Story-Pic-2014-kleiner-Rahmen-300x166Bei, von und mit Sunny startete im Januar ein tolles Blogexperiment. Wie es funktioniert und was dabei die Aufgabe der TeilnehmerInnen ist, erklärt sie auf ihrer Seite selbst am besten.
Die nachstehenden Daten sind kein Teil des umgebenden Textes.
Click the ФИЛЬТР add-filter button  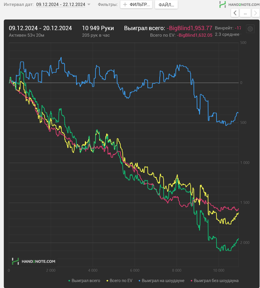tap(136, 5)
Ich versuche seither sonntags jeweils ein Foto zu zeigen, das mein gewähltes Wort symbolisiert. Dafür gibt es nicht nur jeweils eine 5-Cent-Spende an die Adra-Stiftung, sondern am Ende des Jahres eine ganz persönliche Geschichte, die aus meinen bildgewordenene Wörtern geschrieben wird. Finde ich eine klasse Idee, die mitzumachen mich reizt. Die Teilnehmerliste findet man -> hier <-

Zwischen 1894 und 1897  lieferte eine Kunstgießerei aus Lauchhammer schnieke Handschwengelpumpen für die Wasserversorgung nach Berlin. Diese wunderschöne gusseiserne Pumpe samt Tränkstein für durstige “Viecher” steht mitten im Nikolaiviertel.  Es handelt sich dabei nicht um das Original, sondern um einen Nachbau der Lauchhammer-Pumpe Typ I der Fa. H. Beyte Modellbau Berlin und VEB Kunstschmiede Berlin. Ich vermute, das Exemplar wurde 1987 im Zusammenhang mit der Rekonstruktion des Nikolaiviertels zur 750-Jahr-Feier Berlins aufgestellt.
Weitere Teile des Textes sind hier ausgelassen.